In 1486 he traveled to Hungary as part of the group from Ferrara involved in the installation of a d'Este as Archbishop of Esztergom, and in 1487 and 1488 he made two separate trips to Rome to negotiate the benefices given to him by Duke Ercole.
Music and influence
Martini wrote masses, motets, psalms, hymns, and some secular songs, including chansons. His style is conservative, sometimes referring back to the music of the Burgundian School, especially in the masses. Some stylistic similarity to Obrecht suggests that the two may have known each other, or at the very least Martini may have seen Obrecht's music. Obrecht was a guest in Ferrara in 1487, and his music is known to have circulated in Italy in the early 1480s.
Some of the earliest examples of the paraphrase mass are by Martini. His Missa domenicalis and Missa ferialis, which have been tentatively dated to the 1470s at the earliest, use paraphrase technique in the tenor voice – the normal voice for carrying the cantus firmus – but also include the same melodic material in other voices at the start of points of imitation. The paraphrase technique was to become one of the predominant methods of mass composition in the early 16th century.
In addition to his mostly conservative output of masses, he is the first composer known to have set psalms for double choir singing antiphonally. This style, which was to become famous in Venice under the direction of Adrian Willaert seventy years later, seems to have had no influence at the time: yet it was a striking innovation.
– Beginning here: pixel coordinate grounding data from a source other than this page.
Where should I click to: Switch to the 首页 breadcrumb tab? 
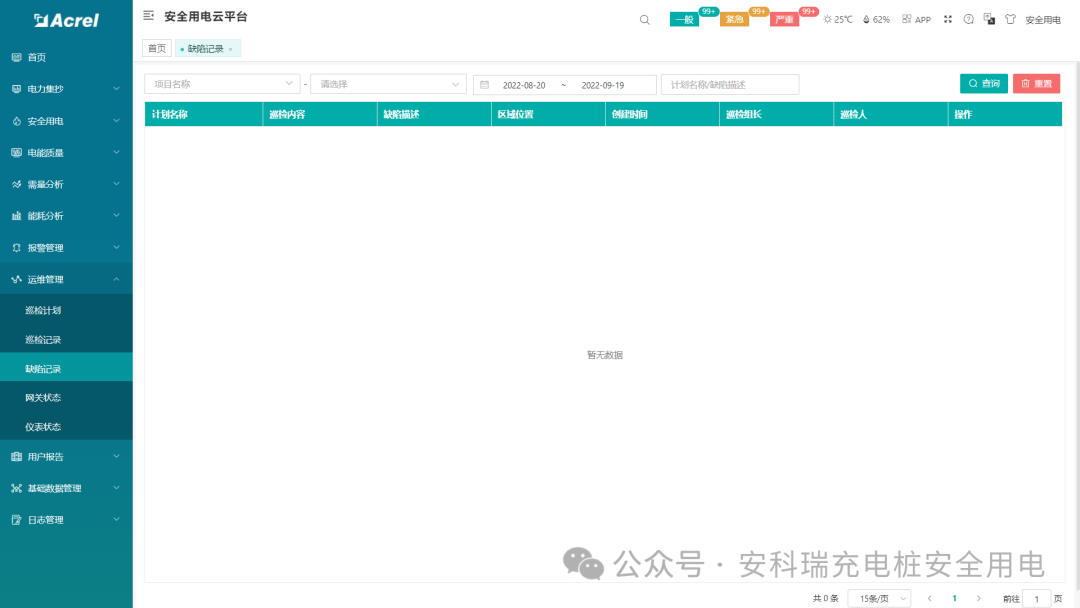(156, 47)
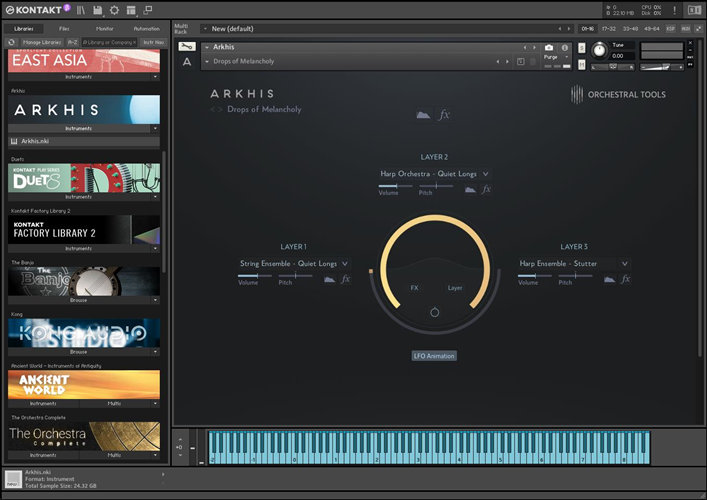
Task: Click Layer 1 envelope shape icon
Action: click(x=329, y=279)
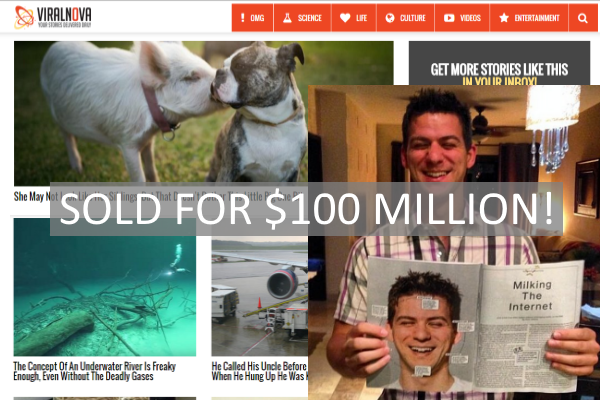Open the airplane on tarmac thumbnail

point(259,296)
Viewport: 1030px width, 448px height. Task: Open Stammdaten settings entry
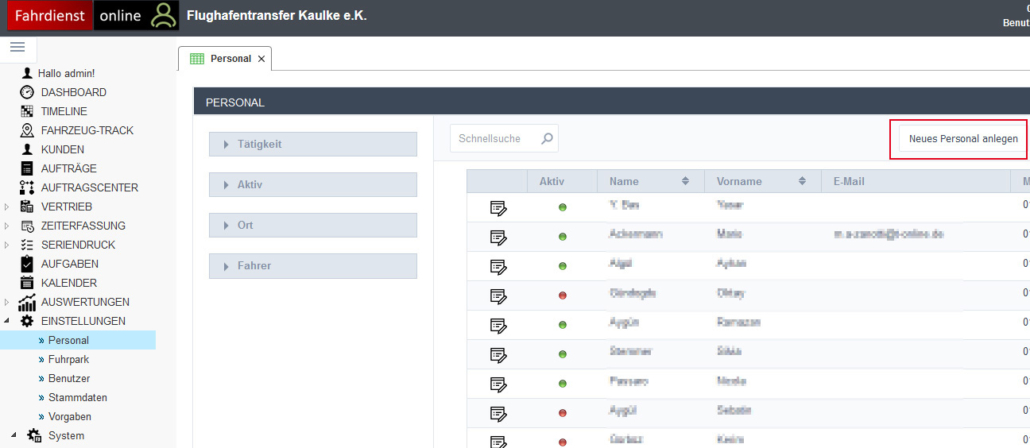[x=77, y=397]
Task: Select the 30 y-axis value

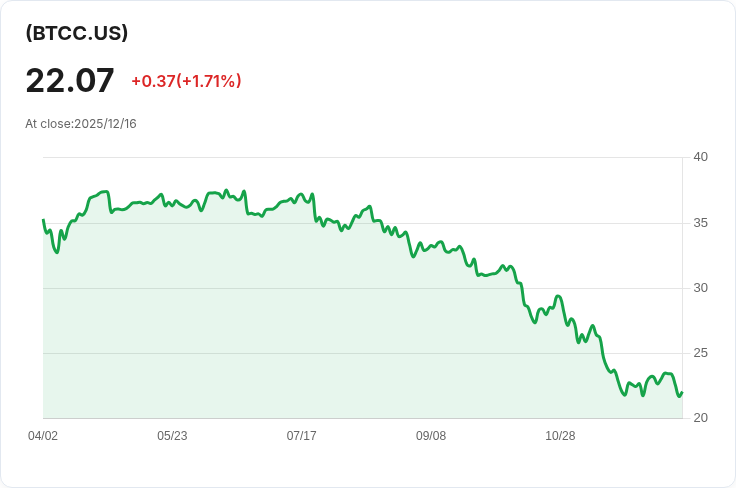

References and further reading
- Article "Johannes Martini", in The New Grove Dictionary of Music and Musicians, ed. Stanley Sadie. 20 vol. London, Macmillan Publishers Ltd., 1980. ISBN 1-56159-174-2
- J. Peter Burkholder: "Borrowing", Grove Music Online, ed. L. Macy (Accessed November 5, 2006), (subscription access)
- Gustave Reese, Music in the Renaissance. New York, W.W. Norton & Co., 1954. ISBN 0-393-09530-4
- Fabrice Fitch: "Colinet de Lannoy", Grove Music Online, ed. L. Macy (Accessed June 30, 2007), (subscription access)
- Fitch, Grove online
- Burkholder, Grove
- Free scores by Johannes Martini in the Choral Public Domain Library (ChoralWiki)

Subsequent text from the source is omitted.